### Directions
Extend the article on Labor's industrial relations policy, picking up after its last sentence.

### Document passage
________

Gig economy workers would be entitled to minimum pay and conditions and “job security” legislated as a key objective of the Fair Work Act, under Labor’s new industrial relations policy that promises an Accord-inspired “compact” with employers and unions.
Ensuring workplace relations will be a major policy battleground at the next election, Anthony Albanese on Wednesday will unveil significant policy proposals that would effectively widen the definition of “employee”, bolster the powers of the Fair Work Commission, create a new casual worker test, and allow “insecure” workers to carry leave entitlements into new jobs.
Declaring Labor would not only oppose the Coalition’s industrial relations changes but offer workers a “better deal”, Mr Albanese will promise to guarantee that labour hire workers doing the same job as direct employees are entitled to the same pay, while also limiting the number of consecutive fixed-term contracts an employer can offer a worker for the same job.
“The next federal election will not be a referendum on the coronavirus pandemic, it will be a contest between two very different visions for the future of Australia,” Mr Albanese said.
“A battle for the things which matter most to the Labor Party I lead, and to millions of Australians. Jobs. Good, secure jobs.”
Citing the “prime examples” of the Hawke and Keating governments, Mr Albanese said “the best governments in our history have understood the need for a compact between capital and labour to advance their mutual interests”.

________

### Records contained in a dataset

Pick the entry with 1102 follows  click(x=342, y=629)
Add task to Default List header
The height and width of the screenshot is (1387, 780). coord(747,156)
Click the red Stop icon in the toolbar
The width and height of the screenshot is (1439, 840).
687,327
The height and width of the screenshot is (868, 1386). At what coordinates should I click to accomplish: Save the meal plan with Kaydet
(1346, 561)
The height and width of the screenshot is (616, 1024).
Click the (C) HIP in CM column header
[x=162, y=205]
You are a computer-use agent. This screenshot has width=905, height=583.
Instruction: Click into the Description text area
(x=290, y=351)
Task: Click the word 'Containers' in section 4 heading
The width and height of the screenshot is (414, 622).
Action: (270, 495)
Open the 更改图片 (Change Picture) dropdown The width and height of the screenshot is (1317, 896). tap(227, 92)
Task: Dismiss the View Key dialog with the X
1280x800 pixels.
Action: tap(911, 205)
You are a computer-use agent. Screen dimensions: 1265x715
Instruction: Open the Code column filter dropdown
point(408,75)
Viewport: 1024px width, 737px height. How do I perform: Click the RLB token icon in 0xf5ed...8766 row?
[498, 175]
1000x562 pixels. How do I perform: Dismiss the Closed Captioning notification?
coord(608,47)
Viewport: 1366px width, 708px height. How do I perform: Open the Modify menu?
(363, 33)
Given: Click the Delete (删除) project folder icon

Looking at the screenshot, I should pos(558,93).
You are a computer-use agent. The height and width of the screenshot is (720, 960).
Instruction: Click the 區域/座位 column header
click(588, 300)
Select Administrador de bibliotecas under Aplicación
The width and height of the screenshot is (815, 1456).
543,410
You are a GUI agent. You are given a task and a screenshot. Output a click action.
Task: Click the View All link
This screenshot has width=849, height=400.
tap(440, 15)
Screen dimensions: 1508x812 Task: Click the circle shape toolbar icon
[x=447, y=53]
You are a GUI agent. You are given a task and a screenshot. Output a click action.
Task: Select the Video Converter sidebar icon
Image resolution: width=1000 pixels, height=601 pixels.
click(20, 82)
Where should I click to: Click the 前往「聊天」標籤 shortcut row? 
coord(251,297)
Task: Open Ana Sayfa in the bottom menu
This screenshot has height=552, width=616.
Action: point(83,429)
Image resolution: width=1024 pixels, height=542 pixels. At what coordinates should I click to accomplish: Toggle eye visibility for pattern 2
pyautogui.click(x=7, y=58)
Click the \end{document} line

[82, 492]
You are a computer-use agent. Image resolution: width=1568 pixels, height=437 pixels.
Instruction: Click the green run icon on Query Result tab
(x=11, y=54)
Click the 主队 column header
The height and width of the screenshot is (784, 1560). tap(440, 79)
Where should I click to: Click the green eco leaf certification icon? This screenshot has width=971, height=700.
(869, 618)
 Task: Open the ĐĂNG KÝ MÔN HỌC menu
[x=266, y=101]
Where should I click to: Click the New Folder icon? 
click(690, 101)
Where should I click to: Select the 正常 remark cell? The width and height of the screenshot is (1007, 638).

________

### Expected output
“A government I lead will always respect the central importance of successful businesses as job creators,” he said.
“Governments create the environment that enables business to prosper and create new jobs.
“This requires a partnership between government, business and unions.”
By legislating “job security” as a key objective of the Fair Work Act, he said the commission would be required to bring a sharp focus to job security when making decisions.
“We will legislate to ensure more Australian workers have access to employee protections and entitlements currently denied to them by the narrow, outdated definition of an ‘employee’,” he said.
“We will do this by extending the powers of the Fair Work Commission to include employee-like forms of work, allowing the commission to make orders for minimum standards in new forms of work.
“The most obvious example of what we are talking about here is of course the ‘gig’ or ‘on demand’ economy.” He said gig economy workers were being denied basic rights such as award benefits, superannuation, the right to collectively bargain and access to unfair dismissal protections.
Promising to restore the commission to the “centre” of the workplace relations system, he said “Labor will ensure that the independent umpire has the capacity to inquire into all forms of work and determine what rights and obligations should apply”.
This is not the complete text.